Our friends at Bank of America, Citigroup, and other major banks are in the news this week:
– Yesterday, Treasury Secretary Geithner unveiled the Obama administration’s bailout plan to spend up to 2 TRILLION dollars to revive the economy, including details for how the government will spend the second half of the TARP bailout funds.
– Today, Representative Barney Frank called the CEO’s of 8 of the bailed-out banks to a hearing before the House Committee on Financial Services to account for how they’ve spent the first half of those bailout funds.
We here at RAN are hoping that you can help us capitalize (no pun intended!) on the public focus on the banks this week to raise questions about another important and relevant consideration that hasn’t gotten much airtime in the current debate: What other risky behavior are the banks involved in, that threatens further economic calamity?
Many of the bailed-out banks are engaging in very risky investments, sinking billions of dollars in support of fossil-fuel intensive industries, such as coal and oil. Unlike Treasury Secretary Geithner, who reportedly resisted calls for more conditions on how banks spend the taxpayers’ money, we think that the release of additional public funds to these institutions should come with more strings attached. Or, at the very least, it should invite more public scrutiny of the banks’ other toxic investments.
The banks don’t really want to talk about their deep involvement in the climate crisis. But those risky and toxic investments (a) will undoubtedly face additional costs and regulation in the near future; and (b) are locking in an unsustainable infrastructure that will undermine the efforts to bring greenhouse gas emissions in line with scientific necessity. Furthermore, the banks, even while receiving a government hand-out, are taking actions that undermine the goals of a ‘green’ economic stimulus package. If Bank of America, Citigroup, JPMorgan Chase, or any of these other banks provide financial support to mountain top removal coal companies, new coal-fired power plants, and tar sands pipelines, they are helping to lock in long-term dirty energy infrastructure, undermining other efforts to address the other pressing issue of our day: runaway greenhouse gas emissions and the threats to the global climate.
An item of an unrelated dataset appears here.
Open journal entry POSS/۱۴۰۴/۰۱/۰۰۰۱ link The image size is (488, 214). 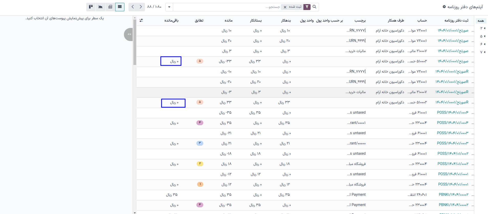453,174
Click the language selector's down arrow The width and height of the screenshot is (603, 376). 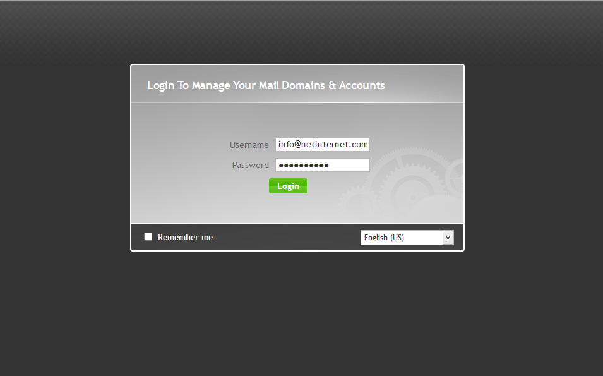click(448, 238)
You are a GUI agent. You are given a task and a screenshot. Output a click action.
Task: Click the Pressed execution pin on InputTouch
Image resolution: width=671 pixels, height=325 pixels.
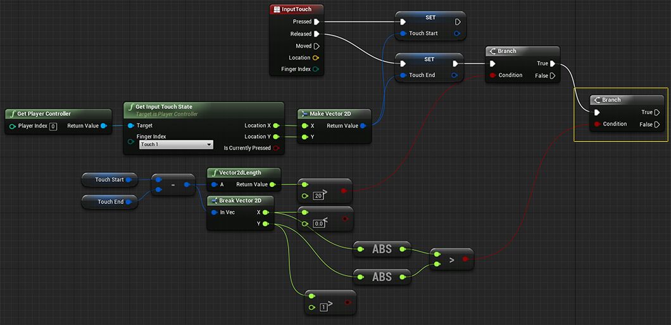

That’s why RAN’s Global Finance Campaign continues to press these banks to take responsibility for their role in fueling climate change, and to redirect their resources away from dirty energy sources and towards support for energy efficiency and clean, renewable energy resources such as solar and wind. It is unconscionable that wind and solar are taking a hit from the credit crisis, at precisely the time when we need to ramp up our national capacity to harness clean energy. We believe that the banks must account for and commit to reducing the carbon emissions that are embedded in their financial services portfolios, and help fund the future.